The Contessa is literally brand new. I doubt it has been ridden more than 5-10 times judging by the look of it. My plans for it include repainting the frame and replacing the steel handlebar with a lighter alloy bar. Other than that I think I will leave it stock for now. 

The K2 on the other hand has seen a lot of use and will need more maintenance and repair before it's ready. It's also a lot heavier than the Contessa and I might take some measures to lighten it up a little. 

So far I have just disassembled the K2 (see attached photos). I will update this thread as I make more progress. I am also planning to weigh most of the individual components as I disassemble the bikes. I'll list the weights here for future reference. I have already scoured the web looking for weights so I hope that data will help someone else out. 
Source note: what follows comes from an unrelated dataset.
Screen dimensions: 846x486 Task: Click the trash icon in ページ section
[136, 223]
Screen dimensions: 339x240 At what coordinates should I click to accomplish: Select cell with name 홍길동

Looking forward to these builds and to getting my boys out on more trails.


----------



## ProjectMayhem (Aug 23, 2013)

Looking forward to seeing the photos. My son's 16" bike is a girls bike too but you would never know. I recently picked up a Scott Voltage 20" so we will probably be doing similar builds.


----------



## bronco5 (Oct 25, 2013)

Time for a brief update. I stripped and primed the K2. I have a few runs and spots where I didn't prep enough so I'm going to address those and re-prime. 

I put some parts on the digital scale last night. Here are some reference weights: 

Zed 20 frame with bottom bracket - 1880g
Suntour M2000 fork - 2000g (2053g with headset internals on the steerer... I'm guessing it's about 2,000)
Revo twist shifter - 104g
Kickstand - 269g
Seatpost clamp - 46g
Brake lever - 118g
Tektro brake caliper w/ pads - 172g
Stem with bolts - 206g
Cranks w/ chainring - 963g
Pedals - 317g
Rear derailleur - 357g
Steel 22" handlebar - 383g
Steel seatpost with steel clamp - 431g
Velo saddle - 284g
Front tire, tube, wheel w/ reflector - 1720g
Rear tire, tube, wheel, cassette, reflector - 2280g

Based on those weights I will definitely replace the handlebar and seatpost. I will also probably upgrade the crankset. I need to decide if I want to replace the bottom bracket (go to Sinz cranks and ISIS BB) or keep the square taper and get some Redline Microline cranks. Either way will be an improvement. I'd love to put on a rigid fork, but with twins I can't have one with suspension and the other without. The Scott's fork seems to work well so... 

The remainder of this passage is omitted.